### AIM
Render the items below as a numbered list, dropping the blank lines and leaving out the pictures.

Item-finding records:
------------------------------------------------------------

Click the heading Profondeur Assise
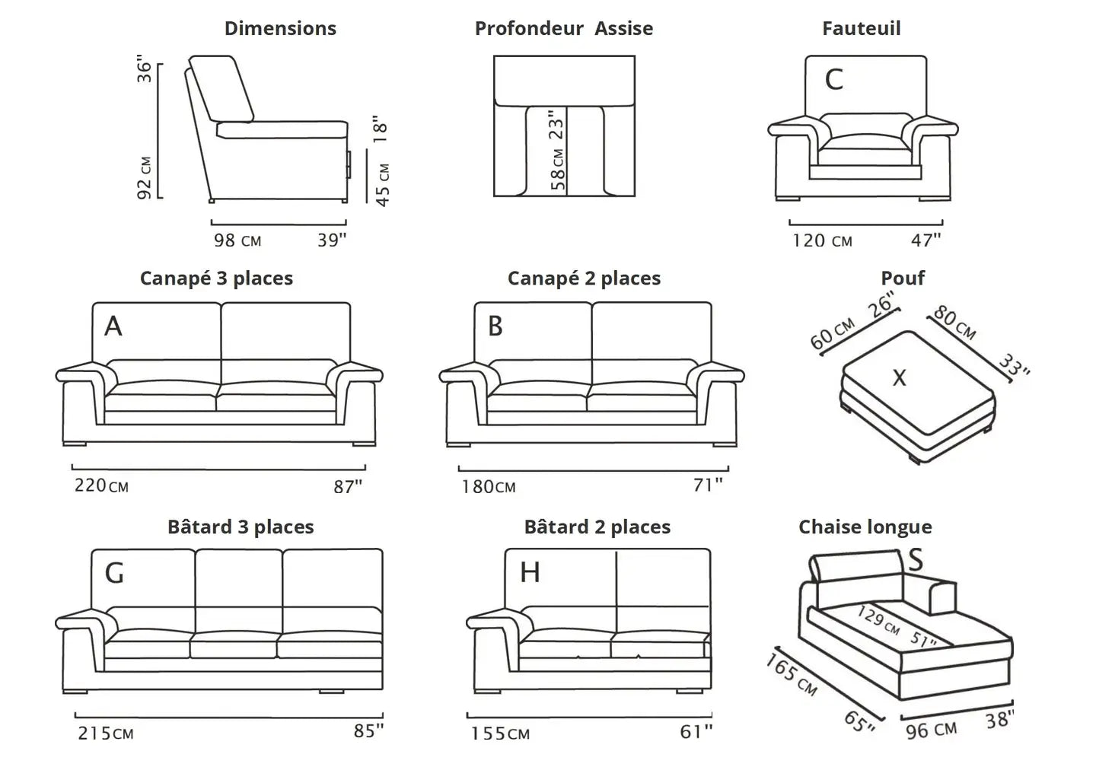click(x=564, y=29)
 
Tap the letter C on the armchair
click(x=834, y=79)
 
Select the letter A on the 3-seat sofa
click(x=113, y=326)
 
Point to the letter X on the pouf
click(x=900, y=377)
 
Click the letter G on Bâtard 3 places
click(x=114, y=573)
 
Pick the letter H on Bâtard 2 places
click(x=530, y=572)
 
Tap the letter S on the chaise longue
click(x=916, y=560)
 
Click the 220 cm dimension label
click(x=101, y=485)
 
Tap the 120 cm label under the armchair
click(x=822, y=241)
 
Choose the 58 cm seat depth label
click(x=558, y=169)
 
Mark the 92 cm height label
click(x=145, y=178)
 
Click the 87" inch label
click(x=348, y=487)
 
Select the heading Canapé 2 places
click(x=584, y=278)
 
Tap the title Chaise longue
click(x=865, y=527)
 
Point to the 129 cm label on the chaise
click(x=878, y=620)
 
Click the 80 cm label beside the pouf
click(x=954, y=323)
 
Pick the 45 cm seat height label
click(x=383, y=185)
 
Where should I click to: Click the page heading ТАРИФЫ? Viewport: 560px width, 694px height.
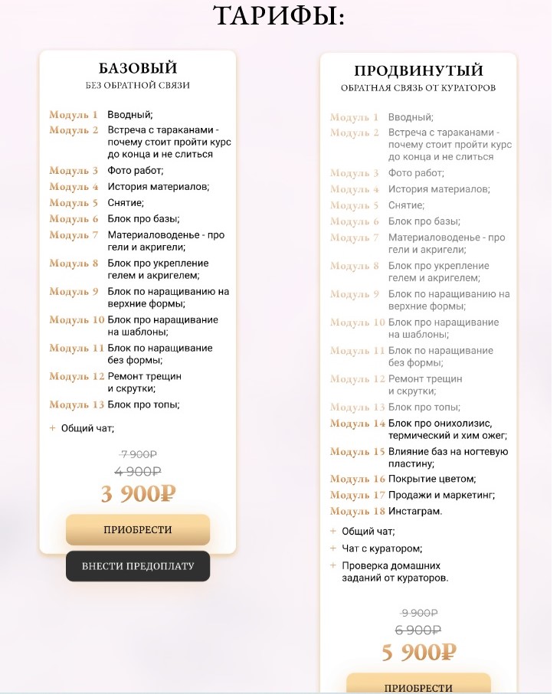point(279,16)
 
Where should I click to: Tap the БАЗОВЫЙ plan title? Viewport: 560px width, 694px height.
point(138,69)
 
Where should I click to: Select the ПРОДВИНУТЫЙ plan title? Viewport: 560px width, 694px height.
point(418,71)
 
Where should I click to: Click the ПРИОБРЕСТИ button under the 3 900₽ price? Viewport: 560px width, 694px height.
point(138,529)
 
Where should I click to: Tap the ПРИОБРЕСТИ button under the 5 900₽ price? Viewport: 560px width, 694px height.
point(418,686)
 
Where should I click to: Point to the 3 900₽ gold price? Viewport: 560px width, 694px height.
point(138,494)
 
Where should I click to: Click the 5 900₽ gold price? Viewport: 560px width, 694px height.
point(418,653)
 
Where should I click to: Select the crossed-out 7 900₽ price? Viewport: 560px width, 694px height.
point(138,455)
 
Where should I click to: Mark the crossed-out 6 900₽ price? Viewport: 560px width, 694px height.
point(418,630)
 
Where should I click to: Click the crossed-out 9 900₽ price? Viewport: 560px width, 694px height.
point(418,613)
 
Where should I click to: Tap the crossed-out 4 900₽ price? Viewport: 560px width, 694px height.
point(138,472)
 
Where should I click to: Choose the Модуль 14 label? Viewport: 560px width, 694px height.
point(357,424)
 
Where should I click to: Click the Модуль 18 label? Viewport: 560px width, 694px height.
point(357,511)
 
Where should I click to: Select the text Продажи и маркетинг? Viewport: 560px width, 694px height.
point(441,495)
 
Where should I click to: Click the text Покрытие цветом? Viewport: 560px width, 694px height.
point(432,479)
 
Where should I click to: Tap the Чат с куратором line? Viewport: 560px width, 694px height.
point(382,548)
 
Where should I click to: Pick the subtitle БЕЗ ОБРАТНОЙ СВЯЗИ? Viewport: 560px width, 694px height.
point(138,86)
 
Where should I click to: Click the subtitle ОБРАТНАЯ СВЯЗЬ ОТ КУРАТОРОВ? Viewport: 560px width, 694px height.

------------------------------------------------------------

### THE SOLUTION
1. Click the heading Profondeur Assise
2. click(x=564, y=29)
3. Tap the letter C on the armchair
4. click(x=834, y=79)
5. Select the letter A on the 3-seat sofa
6. click(x=113, y=326)
7. Point to the letter X on the pouf
8. click(x=900, y=377)
9. Click the letter G on Bâtard 3 places
10. click(x=114, y=573)
11. Pick the letter H on Bâtard 2 places
12. click(x=530, y=572)
13. Tap the letter S on the chaise longue
14. click(x=916, y=560)
15. Click the 220 cm dimension label
16. click(x=101, y=485)
17. Tap the 120 cm label under the armchair
18. click(x=822, y=241)
19. Choose the 58 cm seat depth label
20. click(x=558, y=169)
21. Mark the 92 cm height label
22. click(x=145, y=178)
23. Click the 87" inch label
24. click(x=348, y=487)
25. Select the heading Canapé 2 places
26. click(x=584, y=278)
27. Tap the title Chaise longue
28. click(x=865, y=527)
29. Point to the 129 cm label on the chaise
30. click(x=878, y=620)
31. Click the 80 cm label beside the pouf
32. click(x=954, y=323)
33. Pick the 45 cm seat height label
34. click(x=383, y=185)
35. Where should I click to: Click the page heading ТАРИФЫ? Viewport: 560px width, 694px height.
36. point(279,16)
37. Where should I click to: Tap the БАЗОВЫЙ plan title? Viewport: 560px width, 694px height.
38. point(138,69)
39. Where should I click to: Select the ПРОДВИНУТЫЙ plan title? Viewport: 560px width, 694px height.
40. point(418,71)
41. Where should I click to: Click the ПРИОБРЕСТИ button under the 3 900₽ price? Viewport: 560px width, 694px height.
42. point(138,529)
43. Where should I click to: Tap the ПРИОБРЕСТИ button under the 5 900₽ price? Viewport: 560px width, 694px height.
44. point(418,686)
45. Where should I click to: Point to the 3 900₽ gold price? Viewport: 560px width, 694px height.
46. point(138,494)
47. Where should I click to: Click the 5 900₽ gold price? Viewport: 560px width, 694px height.
48. point(418,653)
49. Where should I click to: Select the crossed-out 7 900₽ price? Viewport: 560px width, 694px height.
50. point(138,455)
51. Where should I click to: Mark the crossed-out 6 900₽ price? Viewport: 560px width, 694px height.
52. point(418,630)
53. Where should I click to: Click the crossed-out 9 900₽ price? Viewport: 560px width, 694px height.
54. point(418,613)
55. Where should I click to: Tap the crossed-out 4 900₽ price? Viewport: 560px width, 694px height.
56. point(138,472)
57. Where should I click to: Choose the Модуль 14 label? Viewport: 560px width, 694px height.
58. point(357,424)
59. Where should I click to: Click the Модуль 18 label? Viewport: 560px width, 694px height.
60. point(357,511)
61. Where should I click to: Select the text Продажи и маркетинг? Viewport: 560px width, 694px height.
62. point(441,495)
63. Where should I click to: Click the text Покрытие цветом? Viewport: 560px width, 694px height.
64. point(432,479)
65. Where should I click to: Tap the Чат с куратором line? Viewport: 560px width, 694px height.
66. point(382,548)
67. Where should I click to: Pick the subtitle БЕЗ ОБРАТНОЙ СВЯЗИ? Viewport: 560px width, 694px height.
68. point(138,86)
69. Where should I click to: Click the subtitle ОБРАТНАЯ СВЯЗЬ ОТ КУРАТОРОВ? Viewport: 560px width, 694px height.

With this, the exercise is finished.